Гипостазируя целое, «новейшее» направление в буржуазном языкознании предлагает, по сути дела, возврат к средневековому реализму (universalia sunt realia). Трубецкой прямо писал о «систематическом универсализме» разработанной им фонологии, имея в виду философское содержание этого термина.
Убедившись в том, что механистический позитивизм младограмматиков исчерпал себя и что во весь рост встал вопрос о замене его какой-то новой методологией, буржуазная лингвистика XX в. бросилась от одной метафизической крайности в другую. Впрочем, в этом она не была одинокой. С наступлением эпохи империализма поворот к идее «целостности» наметился и в ряде других отраслей. В философии. — это англосаксонский холизм, в биологии — «учение» вейсманистов-морганистов, в психологии — это гештальтизм, в математике — эффективизм. В политике метафизическая абсолютизация целого находит свое выражение в самой реакционной идеологии империалистической буржуазии — в фашистской «доктрине»

ВЫБРАННЫЕ СТРОКИ –
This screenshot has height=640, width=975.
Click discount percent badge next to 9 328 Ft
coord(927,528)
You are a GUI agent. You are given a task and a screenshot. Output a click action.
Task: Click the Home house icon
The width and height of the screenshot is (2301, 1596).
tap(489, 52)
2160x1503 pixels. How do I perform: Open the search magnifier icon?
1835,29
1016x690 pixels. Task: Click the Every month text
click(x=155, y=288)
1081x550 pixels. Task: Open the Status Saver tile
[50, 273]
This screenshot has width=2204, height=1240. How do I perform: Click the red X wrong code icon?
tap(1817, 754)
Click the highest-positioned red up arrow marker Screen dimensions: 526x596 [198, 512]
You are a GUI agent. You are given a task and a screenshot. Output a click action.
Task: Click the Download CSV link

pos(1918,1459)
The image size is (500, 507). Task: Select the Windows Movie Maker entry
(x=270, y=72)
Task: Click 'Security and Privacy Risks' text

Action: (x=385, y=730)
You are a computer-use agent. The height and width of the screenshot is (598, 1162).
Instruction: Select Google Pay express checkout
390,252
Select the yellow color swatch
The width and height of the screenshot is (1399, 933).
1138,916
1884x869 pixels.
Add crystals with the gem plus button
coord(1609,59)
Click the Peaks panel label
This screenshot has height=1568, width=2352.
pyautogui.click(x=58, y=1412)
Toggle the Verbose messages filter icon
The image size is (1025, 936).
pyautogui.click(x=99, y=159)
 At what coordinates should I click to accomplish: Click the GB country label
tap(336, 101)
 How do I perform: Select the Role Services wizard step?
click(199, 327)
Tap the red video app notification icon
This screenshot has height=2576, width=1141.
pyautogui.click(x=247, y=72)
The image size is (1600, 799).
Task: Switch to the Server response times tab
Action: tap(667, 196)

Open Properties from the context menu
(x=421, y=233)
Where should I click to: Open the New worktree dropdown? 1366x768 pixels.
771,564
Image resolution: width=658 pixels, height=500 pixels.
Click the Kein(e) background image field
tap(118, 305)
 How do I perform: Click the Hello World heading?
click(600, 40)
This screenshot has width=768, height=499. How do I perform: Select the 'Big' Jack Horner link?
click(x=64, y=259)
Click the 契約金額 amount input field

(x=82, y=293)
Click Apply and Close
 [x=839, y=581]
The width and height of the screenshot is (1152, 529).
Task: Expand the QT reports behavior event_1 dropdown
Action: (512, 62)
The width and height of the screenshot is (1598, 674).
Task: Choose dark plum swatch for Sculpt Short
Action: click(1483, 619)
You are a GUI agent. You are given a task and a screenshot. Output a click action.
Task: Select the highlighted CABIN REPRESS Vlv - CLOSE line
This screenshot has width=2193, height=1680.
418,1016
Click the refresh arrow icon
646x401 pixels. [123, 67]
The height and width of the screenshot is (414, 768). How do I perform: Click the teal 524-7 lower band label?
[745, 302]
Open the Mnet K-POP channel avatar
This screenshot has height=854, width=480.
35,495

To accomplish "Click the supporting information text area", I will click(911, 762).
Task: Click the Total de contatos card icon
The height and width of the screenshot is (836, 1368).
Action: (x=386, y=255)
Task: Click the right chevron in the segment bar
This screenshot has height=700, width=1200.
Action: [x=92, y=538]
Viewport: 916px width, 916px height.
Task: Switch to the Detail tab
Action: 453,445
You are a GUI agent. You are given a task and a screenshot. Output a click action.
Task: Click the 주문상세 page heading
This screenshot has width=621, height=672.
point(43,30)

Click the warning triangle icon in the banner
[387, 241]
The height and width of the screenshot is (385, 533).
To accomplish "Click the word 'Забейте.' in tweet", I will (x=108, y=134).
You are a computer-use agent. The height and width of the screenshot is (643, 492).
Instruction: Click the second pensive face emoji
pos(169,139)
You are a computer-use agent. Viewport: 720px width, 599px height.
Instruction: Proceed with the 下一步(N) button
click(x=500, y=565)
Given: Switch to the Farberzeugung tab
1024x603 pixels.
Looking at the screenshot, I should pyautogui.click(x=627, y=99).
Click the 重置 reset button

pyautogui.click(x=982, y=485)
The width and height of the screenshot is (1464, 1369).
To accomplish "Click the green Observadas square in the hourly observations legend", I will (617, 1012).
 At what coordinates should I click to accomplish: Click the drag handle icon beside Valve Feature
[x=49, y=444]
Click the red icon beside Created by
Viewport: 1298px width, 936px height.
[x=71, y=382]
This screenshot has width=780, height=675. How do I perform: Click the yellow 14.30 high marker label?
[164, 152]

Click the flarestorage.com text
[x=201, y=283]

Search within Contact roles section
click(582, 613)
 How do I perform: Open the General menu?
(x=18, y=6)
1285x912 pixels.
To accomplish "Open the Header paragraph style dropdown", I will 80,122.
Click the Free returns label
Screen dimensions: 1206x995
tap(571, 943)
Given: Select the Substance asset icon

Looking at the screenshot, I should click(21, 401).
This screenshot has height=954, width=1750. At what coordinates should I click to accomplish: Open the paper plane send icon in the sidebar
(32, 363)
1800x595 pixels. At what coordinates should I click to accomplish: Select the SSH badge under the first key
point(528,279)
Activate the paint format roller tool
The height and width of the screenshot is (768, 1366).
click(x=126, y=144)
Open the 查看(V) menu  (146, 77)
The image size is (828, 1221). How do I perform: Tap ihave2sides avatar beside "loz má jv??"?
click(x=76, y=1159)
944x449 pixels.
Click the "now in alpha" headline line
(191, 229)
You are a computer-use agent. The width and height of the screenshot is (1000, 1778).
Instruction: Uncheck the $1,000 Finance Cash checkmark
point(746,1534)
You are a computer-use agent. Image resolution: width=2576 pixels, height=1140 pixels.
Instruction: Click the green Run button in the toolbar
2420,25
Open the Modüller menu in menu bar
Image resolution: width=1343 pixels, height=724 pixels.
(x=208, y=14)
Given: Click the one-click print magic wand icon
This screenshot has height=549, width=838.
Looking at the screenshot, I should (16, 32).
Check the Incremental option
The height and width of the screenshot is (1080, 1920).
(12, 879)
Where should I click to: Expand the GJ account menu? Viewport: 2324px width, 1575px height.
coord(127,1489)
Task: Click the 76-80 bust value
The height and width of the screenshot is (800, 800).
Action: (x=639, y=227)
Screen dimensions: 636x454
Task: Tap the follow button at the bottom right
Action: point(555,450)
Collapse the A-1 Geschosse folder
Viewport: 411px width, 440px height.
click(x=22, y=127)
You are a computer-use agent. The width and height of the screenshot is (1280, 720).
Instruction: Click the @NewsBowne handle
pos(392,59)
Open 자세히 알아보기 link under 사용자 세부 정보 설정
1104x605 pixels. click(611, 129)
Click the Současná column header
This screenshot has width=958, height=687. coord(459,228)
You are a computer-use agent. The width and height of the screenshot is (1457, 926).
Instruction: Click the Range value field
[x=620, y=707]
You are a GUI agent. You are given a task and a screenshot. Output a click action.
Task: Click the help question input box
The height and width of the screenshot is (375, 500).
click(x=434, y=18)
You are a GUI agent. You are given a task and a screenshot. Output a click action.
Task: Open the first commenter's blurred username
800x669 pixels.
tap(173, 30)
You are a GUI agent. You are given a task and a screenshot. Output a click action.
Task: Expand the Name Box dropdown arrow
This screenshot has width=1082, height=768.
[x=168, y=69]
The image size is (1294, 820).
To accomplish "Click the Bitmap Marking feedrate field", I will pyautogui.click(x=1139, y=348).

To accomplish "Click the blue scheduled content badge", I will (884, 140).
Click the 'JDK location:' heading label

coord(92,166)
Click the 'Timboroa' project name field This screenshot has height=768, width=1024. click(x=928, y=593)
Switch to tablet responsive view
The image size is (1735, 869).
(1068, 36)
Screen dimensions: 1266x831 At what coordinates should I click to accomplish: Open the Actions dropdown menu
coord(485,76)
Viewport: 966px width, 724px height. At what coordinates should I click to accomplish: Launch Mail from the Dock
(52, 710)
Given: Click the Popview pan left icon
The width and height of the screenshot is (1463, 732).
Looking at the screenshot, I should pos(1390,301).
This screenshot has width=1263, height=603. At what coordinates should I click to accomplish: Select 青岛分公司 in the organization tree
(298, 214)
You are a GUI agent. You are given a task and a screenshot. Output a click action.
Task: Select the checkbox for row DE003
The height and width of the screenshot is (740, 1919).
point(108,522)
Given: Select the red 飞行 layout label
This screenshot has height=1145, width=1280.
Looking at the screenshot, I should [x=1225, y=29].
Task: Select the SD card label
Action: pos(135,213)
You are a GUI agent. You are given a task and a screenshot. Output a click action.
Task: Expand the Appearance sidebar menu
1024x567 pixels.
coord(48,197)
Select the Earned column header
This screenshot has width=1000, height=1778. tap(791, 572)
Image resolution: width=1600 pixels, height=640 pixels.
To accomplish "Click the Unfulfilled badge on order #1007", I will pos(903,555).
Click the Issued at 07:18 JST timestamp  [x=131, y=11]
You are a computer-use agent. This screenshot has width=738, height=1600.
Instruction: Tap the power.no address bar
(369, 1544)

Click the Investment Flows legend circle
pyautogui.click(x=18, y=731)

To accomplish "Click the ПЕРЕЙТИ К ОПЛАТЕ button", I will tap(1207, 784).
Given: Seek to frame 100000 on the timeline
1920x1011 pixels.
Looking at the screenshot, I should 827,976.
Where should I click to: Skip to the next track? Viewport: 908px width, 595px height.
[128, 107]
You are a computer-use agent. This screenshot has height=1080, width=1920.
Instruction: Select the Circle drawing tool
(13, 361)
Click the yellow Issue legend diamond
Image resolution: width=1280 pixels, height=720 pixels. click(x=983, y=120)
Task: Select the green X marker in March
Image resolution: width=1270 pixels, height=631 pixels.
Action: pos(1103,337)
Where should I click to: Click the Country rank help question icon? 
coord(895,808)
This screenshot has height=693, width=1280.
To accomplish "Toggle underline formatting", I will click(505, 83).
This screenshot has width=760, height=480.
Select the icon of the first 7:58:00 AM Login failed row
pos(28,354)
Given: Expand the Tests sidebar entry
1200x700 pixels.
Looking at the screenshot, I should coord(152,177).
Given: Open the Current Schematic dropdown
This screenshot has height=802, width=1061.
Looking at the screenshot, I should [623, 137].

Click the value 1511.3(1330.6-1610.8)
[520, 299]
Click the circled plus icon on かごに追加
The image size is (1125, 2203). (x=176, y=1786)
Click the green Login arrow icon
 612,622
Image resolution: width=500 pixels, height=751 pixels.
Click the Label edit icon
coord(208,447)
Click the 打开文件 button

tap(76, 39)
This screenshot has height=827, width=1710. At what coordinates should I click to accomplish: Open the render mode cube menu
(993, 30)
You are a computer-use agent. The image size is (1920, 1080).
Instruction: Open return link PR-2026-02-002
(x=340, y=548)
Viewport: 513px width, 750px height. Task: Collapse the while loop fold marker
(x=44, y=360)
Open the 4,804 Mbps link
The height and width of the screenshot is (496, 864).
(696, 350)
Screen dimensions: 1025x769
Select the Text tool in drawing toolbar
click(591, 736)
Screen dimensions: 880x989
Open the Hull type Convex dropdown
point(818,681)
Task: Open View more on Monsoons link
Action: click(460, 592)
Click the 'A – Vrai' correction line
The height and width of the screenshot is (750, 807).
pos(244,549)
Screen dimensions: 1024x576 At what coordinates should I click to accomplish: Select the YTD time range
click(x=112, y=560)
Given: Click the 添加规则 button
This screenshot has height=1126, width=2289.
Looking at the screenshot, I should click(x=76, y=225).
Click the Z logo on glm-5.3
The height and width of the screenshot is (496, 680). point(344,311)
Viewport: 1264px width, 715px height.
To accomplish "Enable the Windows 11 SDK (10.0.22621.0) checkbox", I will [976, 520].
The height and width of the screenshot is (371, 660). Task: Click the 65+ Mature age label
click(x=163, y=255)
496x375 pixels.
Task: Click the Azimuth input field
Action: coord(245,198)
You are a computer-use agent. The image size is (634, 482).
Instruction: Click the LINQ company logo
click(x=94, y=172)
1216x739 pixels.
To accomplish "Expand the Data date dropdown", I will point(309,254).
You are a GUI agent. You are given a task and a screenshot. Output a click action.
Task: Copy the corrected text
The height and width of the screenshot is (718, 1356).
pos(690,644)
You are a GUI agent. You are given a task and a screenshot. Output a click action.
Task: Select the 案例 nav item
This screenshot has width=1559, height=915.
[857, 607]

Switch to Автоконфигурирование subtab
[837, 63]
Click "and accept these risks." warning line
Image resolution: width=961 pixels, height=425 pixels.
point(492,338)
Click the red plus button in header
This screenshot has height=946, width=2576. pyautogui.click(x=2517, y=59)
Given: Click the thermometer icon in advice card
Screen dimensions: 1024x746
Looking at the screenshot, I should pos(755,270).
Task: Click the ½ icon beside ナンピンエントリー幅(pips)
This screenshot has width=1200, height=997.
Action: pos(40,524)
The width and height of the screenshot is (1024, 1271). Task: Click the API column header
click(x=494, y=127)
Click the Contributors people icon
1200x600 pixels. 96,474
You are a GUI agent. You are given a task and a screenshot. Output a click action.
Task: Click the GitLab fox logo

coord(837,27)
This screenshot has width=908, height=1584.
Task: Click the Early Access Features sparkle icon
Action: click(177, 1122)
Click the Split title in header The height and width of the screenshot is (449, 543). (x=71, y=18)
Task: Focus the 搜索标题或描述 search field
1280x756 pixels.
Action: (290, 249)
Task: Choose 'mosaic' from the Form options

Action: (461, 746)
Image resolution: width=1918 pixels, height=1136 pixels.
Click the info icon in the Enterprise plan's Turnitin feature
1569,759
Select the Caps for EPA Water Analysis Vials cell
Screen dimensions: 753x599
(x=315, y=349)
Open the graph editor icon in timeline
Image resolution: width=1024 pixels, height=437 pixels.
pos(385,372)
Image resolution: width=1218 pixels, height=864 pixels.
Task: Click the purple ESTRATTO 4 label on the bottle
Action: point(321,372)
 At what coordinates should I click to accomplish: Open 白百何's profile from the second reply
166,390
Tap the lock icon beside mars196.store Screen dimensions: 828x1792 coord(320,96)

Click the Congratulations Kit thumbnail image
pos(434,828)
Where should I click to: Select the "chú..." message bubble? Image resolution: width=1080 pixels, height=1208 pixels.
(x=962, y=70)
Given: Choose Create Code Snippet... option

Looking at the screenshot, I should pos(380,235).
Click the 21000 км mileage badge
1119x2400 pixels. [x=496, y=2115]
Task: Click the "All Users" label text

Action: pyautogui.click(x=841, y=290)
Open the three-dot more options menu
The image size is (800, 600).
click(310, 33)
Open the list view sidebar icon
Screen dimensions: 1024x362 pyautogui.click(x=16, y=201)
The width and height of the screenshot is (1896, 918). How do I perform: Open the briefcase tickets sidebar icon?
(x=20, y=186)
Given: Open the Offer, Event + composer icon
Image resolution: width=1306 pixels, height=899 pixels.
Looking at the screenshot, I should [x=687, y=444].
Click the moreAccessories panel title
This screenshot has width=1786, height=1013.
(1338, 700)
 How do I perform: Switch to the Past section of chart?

ЧТО ТРЕБУЕТСЯ –
1. Изложите в виде краткого списка абзац источника, который начинается словами «Убедившись в том, что механистический позитивизм». Основные факты этого абзаца нужно сохранить.
2. О каком «универсализме» разработанной им фонологии прямо писал Трубецкой, согласно источнику?
Строки никак не связаны с источником.

ОТВЕТЫ ПО ЗАДАНИЯМ –
1.
- Буржуазная лингвистика XX в. убедилась, что механистический позитивизм младограмматиков исчерпал себя и его нужно заменить новой методологией. После этого она бросилась от одной метафизической крайности в другую.
- В этом она была не одинока: с наступлением эпохи империализма поворот к идее «целостности» наметился и в ряде других отраслей.
- В философии это англосаксонский холизм.
- В биологии это «учение» вейсманистов-морганистов.
- В психологии это гештальтизм.
- В математике это эффективизм.
- В политике метафизическая абсолютизация целого выражается в фашистской «доктрине», самой реакционной идеологии империалистической буржуазии.

2. Трубецкой писал о «систематическом универсализме» своей фонологии.